Reading In My Father’s Court by Isaac Bashevis Singer, stories the writer recalls of his father’s Beth Din or rabbinical court, an ancient Jewish institution, blending court of law, synagogue, house of worship and psychiatrist’s couch where Jews would come to settle disputes and get advice, I was struck by one particular story called “The Oath,” which seemed to me both warning and lesson.
In the first paragraph, Singer proclaims that his father would open each Beth Din proclaiming his opposition to the taking of oaths. I was sitting in my study, legs stretched on my chaise, looking out through the screen at my perennial garden, daylilies at their height of mass and color, pale yellow, tangerine, scarlet, heavy on their slender stalks, at purple coneflowers, petals thrown back, dome shaped cones like noses sniffing the sky. And beyond the garden a single lobster boat fished on the high tide. “No oaths,” I said silently.

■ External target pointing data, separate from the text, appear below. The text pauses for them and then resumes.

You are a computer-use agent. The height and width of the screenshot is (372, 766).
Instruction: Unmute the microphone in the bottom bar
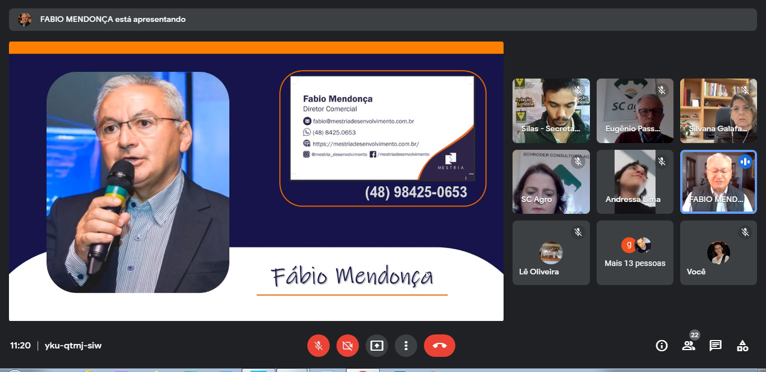[319, 346]
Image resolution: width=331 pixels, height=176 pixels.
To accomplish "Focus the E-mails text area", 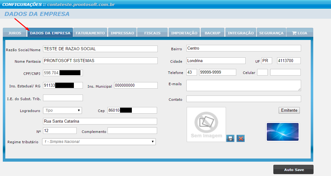I will tap(243, 86).
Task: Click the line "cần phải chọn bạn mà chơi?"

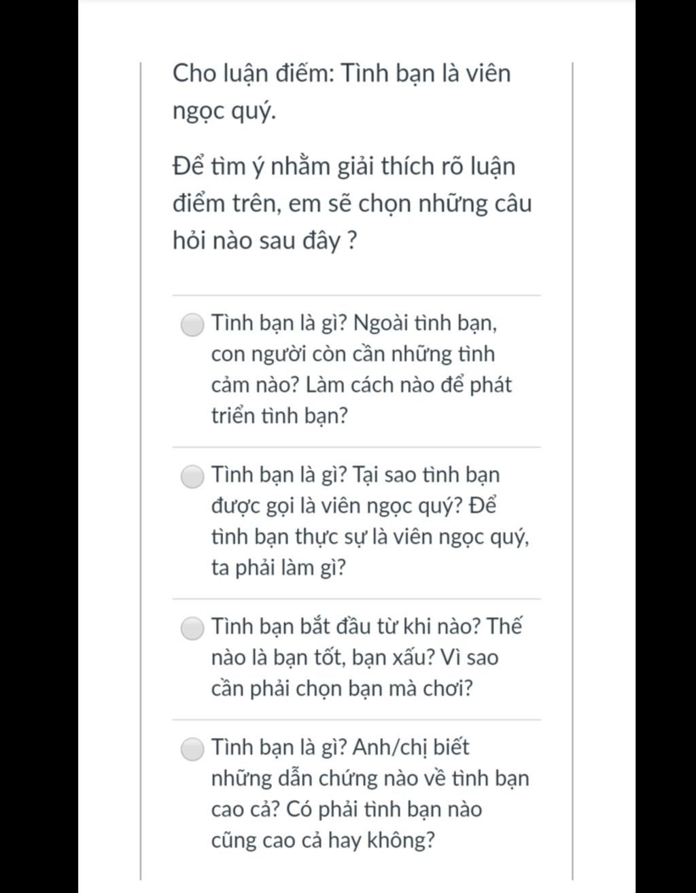Action: 342,688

For at that moment, John Boehner was negotiating with his recalcitrant representatives, all of whom had sworn an oath, not to God, not to our country, but to an organization called Americans for Tax Reform, controlled by a single man, Grover Norquist. And that oath? No tax increases under any circumstances. And I couldn’t help wishing that Singer’s father, that old rabbi long dead was the man leading the House of Representatives instead of John Boehner.
And why was the rabbi against oaths? Because we cannot trust our memories, and; therefore, we must not swear to what we believe is the truth. As we all know, truth is elusive. Take three people to the scene of an accident, and each will give a different version of what he or she has seen.

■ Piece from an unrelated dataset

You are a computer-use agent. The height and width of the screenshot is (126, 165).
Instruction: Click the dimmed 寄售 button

One day a woman and a group of men came to the rabbi’s Beth Din, the men accusing the woman of swindling. As the argument grew more and more heated, the woman cried and screamed her innocence. Suddenly, she opened the Ark, took hold of the Torah, that most sacred of scrolls, and swore she was telling the truth. All in the room were shocked into silence. Months later, the woman returned to confess to the rabbi that she had sworn falsely and that she wished to repent. I lifted my eyes from the page. The woman had fooled me, too. I’d thought she was innocent. She’d bullied me, bullied the rabbi, bullied the three men, and I said to myself: “Isn’t that what’s happening right this minute in Congress?”
In a recent article in the New York Times, Frank Bruni states that all but 6 of the 240 Republicans in the House, along with 2 Democrats have signed Norquist’s pledge. Bruni also says that Norquist uses the pledge like a hammer, vilifying pledge resisters during their primary campaigns. Let’s take Norquist out of the picture for a moment in order to concentrate on our 236 Representatives who took that pledge. They are no better than the woman in Singer’s Beth Din swearing falsely on what they cannot know. Their job is to legislate, that is to make or pass laws, yet, they have chosen to bully the opposition, leaving no room for negotiation. Compromise is intrinsic to a functioning government. If these 236 House members don’t understand this, they don’t belong in Congress. If only, like the woman in Singer’s story, they would confess. If only, they would repent. If only, they would govern.